Twisted Desire (The Twisted Series)
Page 17
Aliah!
This is all his fault. He’s put her in danger and now he’s left her all alone when she’d felt the threat and begged for nothing but his company. Even she felt the need to follow her hunch. She wanted him to stay; even while he was probably the last asshole she wanted to look at right then.
A bad feeling has him glancing at his phone a few more times, as he races back to their hideout. When he reaches a red light, he makes a grab for his phone. He dials up his voicemail to check the message that appears once he returns to an area with good service. Call display tells him the missed caller was Jillian.
Hey Harley. You’ve been busy, I suppose. You didn’t make it in today. I’m kind of getting worried. I haven’t checked your line for messages, but I know there are a few on there. You might want to check them when you have a minute. Anyways, I hope things are going okay and I hope to see you real soon.
Something about the change in her tone has him hanging up and dialing his office in an instant. He blasts through a red light and picks up speed, until he’s driving like a maniac to get back to the beach house.
He skips past the first few messages. Two are from clients and one is an old one from Hannah. The next one has him reeling.
The woman’s voice is disguised, and to the untrained ear it might have even sounded normal, but he knows better.
After the woman retraces his footsteps from the day, she gives him the threat he has been avoiding.
“Stay away from Aliah. That is a threat. If you don’t, I will kill her myself. Oh, and David? Or Harley. Whatever name it is you’re calling yourself today. Don’t go to the police. I will know if you do, and it’ll be like you’re pulling that trigger yourself.”

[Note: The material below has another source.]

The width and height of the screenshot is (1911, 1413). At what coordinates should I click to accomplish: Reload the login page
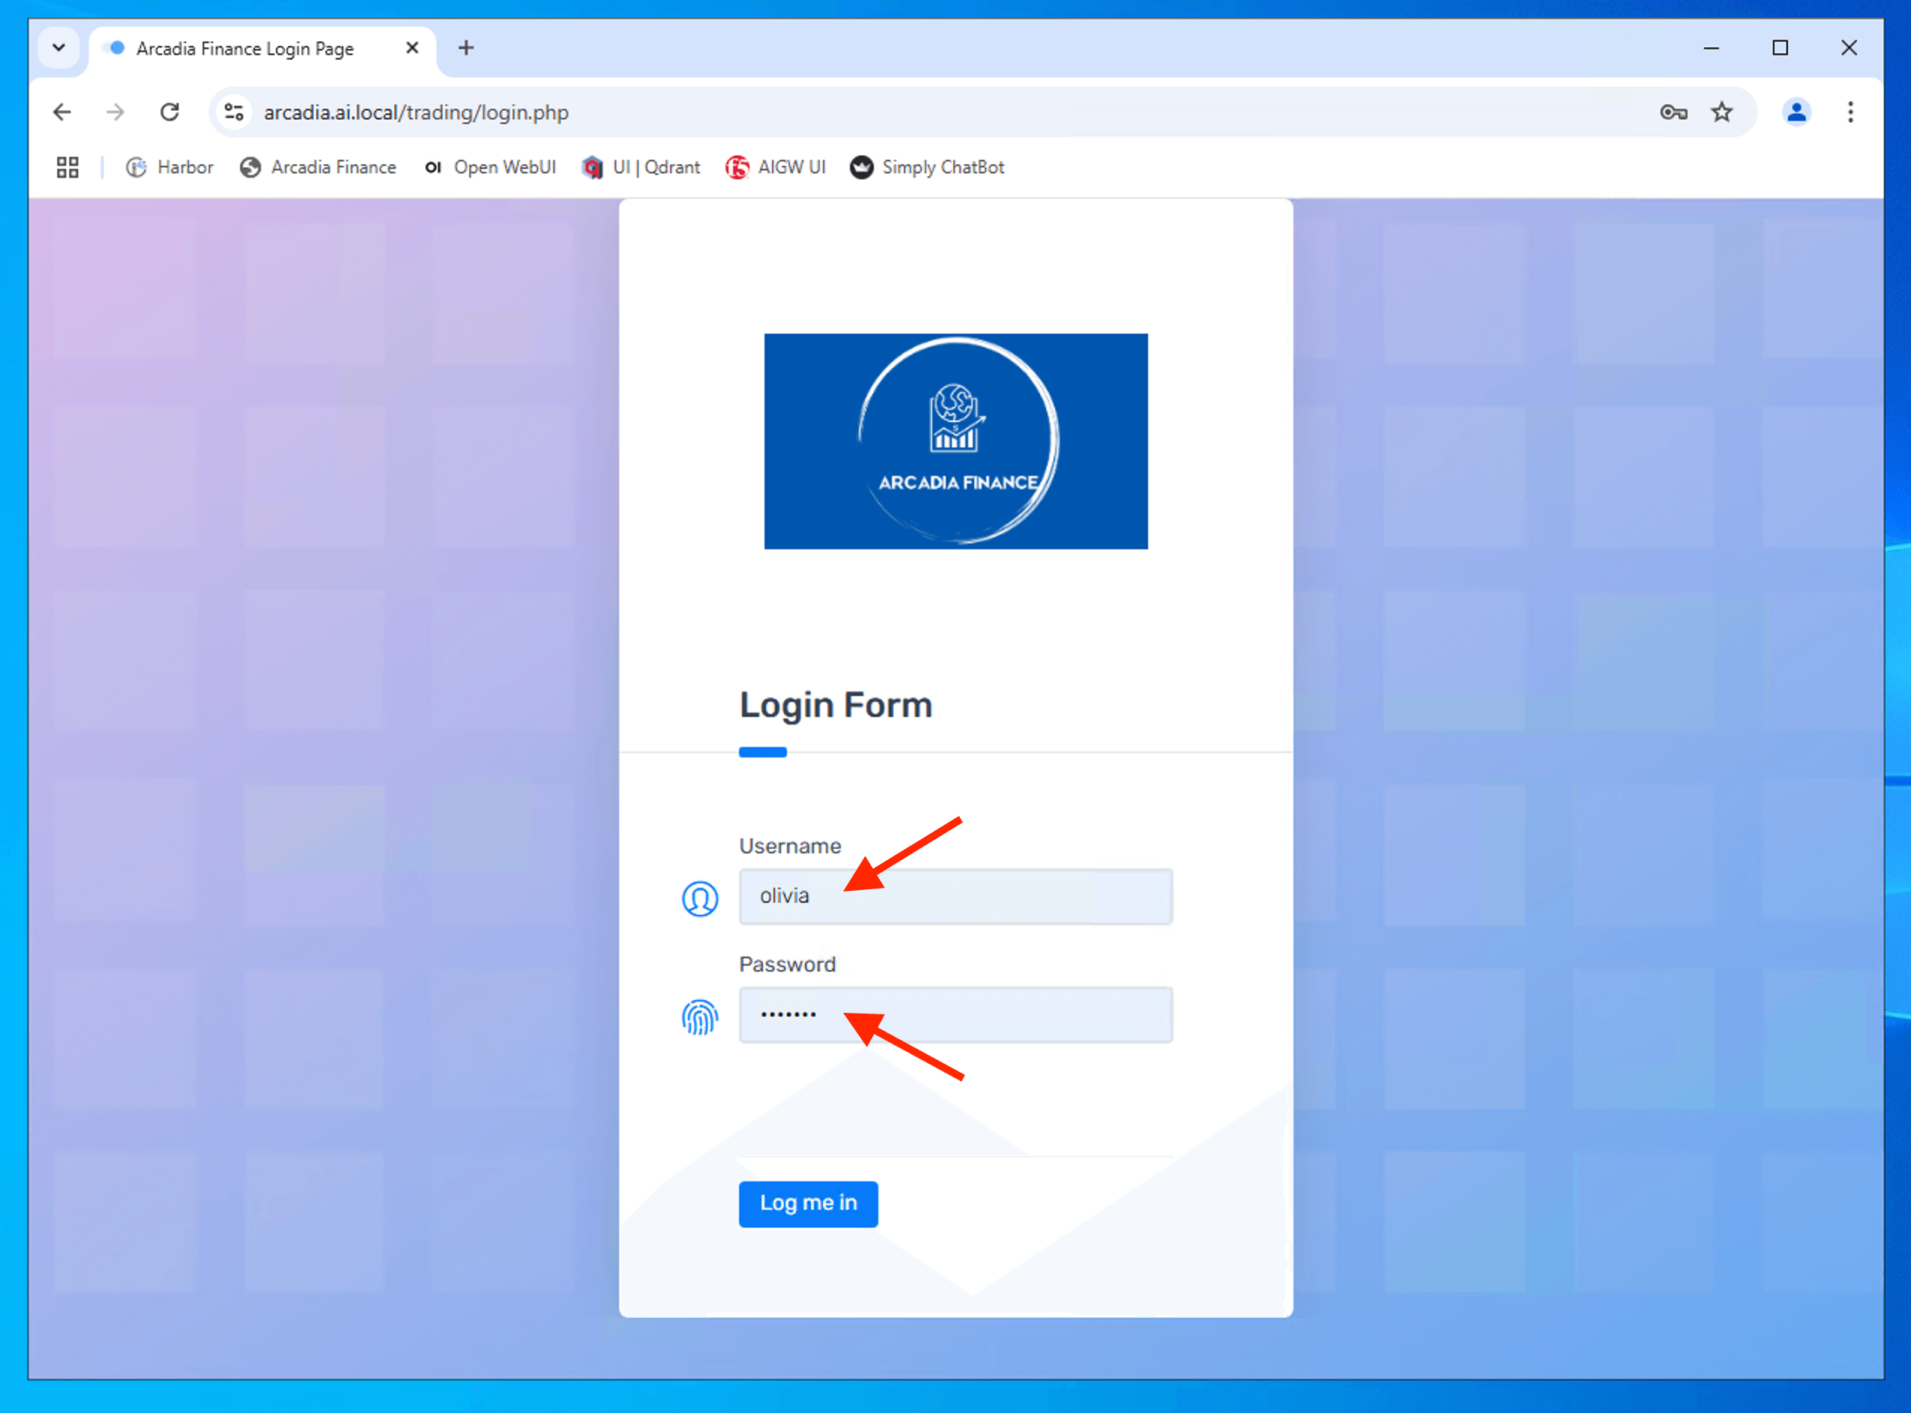(169, 112)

He tries to call Aliah, to warn her, but the landline is dead. He tries the spare phone he’d given her, but it goes straight to voicemail.
Why didn’t she keep the cell on like I’d instructed her to?
As he speeds back to the beach house as fast as his vehicle will carry him, he considers how much this unstable woman knows. She knows where he’s been all day. He was careful to check all of their luggage and everything was clean. He recalls standing at the bar the other night, and placing his phone on the counter for all of one minute, while he tried to seduce Aliah.
When he slams on his brakes, his beast of an SUV slides down the gravel road. Before it even comes to a stop, he pries open his cell and nearly crashes when he focuses on the chip tagged onto it, for one second too long. It feels like someone has made a grab for his heart. The painful squeeze has him gasping for a breath.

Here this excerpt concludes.